# remington 700p bolt knob?



## adamhall2942 (Mar 28, 2009)

I am looking for an aftermarket bolt knob for my 700police.   who has biggest selection? not looking for a badger or something plain want a cool looking one )  also is there any gunsmiths in nw ga.  that anyone would recommend to do my work?


----------



## rayjay (Mar 28, 2009)

I sent mine off to Accu Tig.
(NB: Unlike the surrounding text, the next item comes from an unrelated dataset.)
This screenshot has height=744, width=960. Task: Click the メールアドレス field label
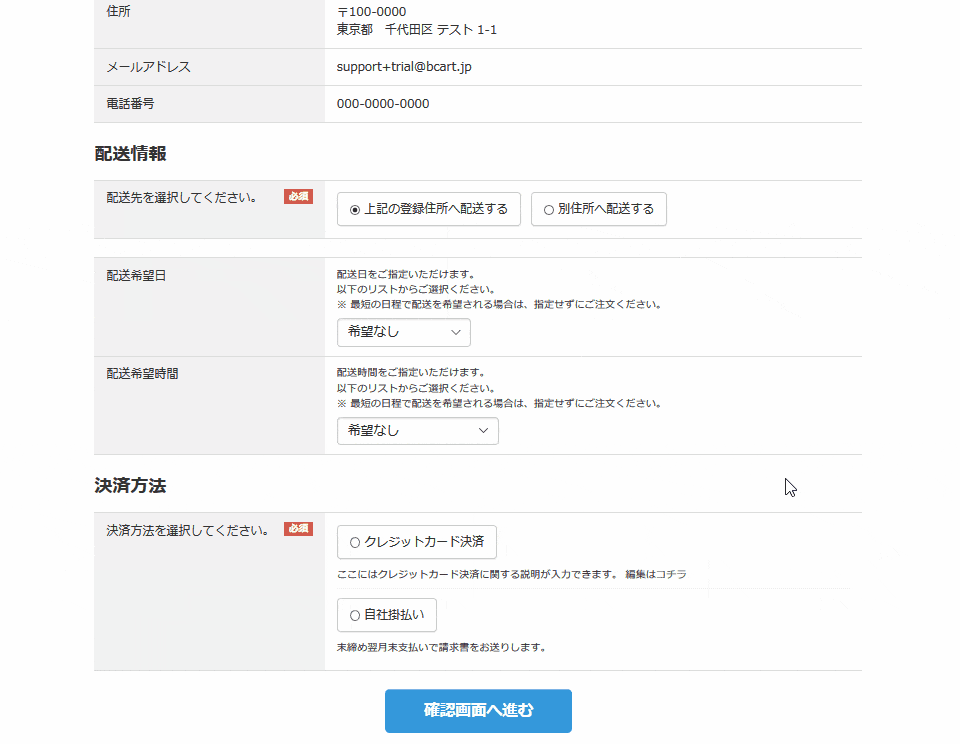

Dan does a super job.

http://www.accu-tig.com/


----------



## jamrens (Mar 29, 2009)

adam there is an old timer in celeneese they call yoyo my grandpa has used him since the 70's


----------



## cmshoot (Mar 29, 2009)

Contact Patriot Arms in Jefferson.  They make their own bolt knobs and have numerous designs available.  They could even do you a custom jobbie, if you got the scratch.


----------



## ATLRoach (Mar 30, 2009)

Keith at AZ Precision did mine:






I'll post a pic of my complete 5R when I get home.


----------



## rayjay (Mar 30, 2009)

I like the bolt knob to be at right angle to the bolt body. I want the same feel when both opening and closing the bolt.

The second pic shows a handle that Dan's 40x welded on for me.


----------



## cooker338 (Apr 7, 2009)

i ran across keiths work at snipershide, i was talkin to him about that exact knob but hollowed out


----------



## cmshoot (Apr 8, 2009)

BTW, Patriot Arms is now known as American Precision Arms.


----------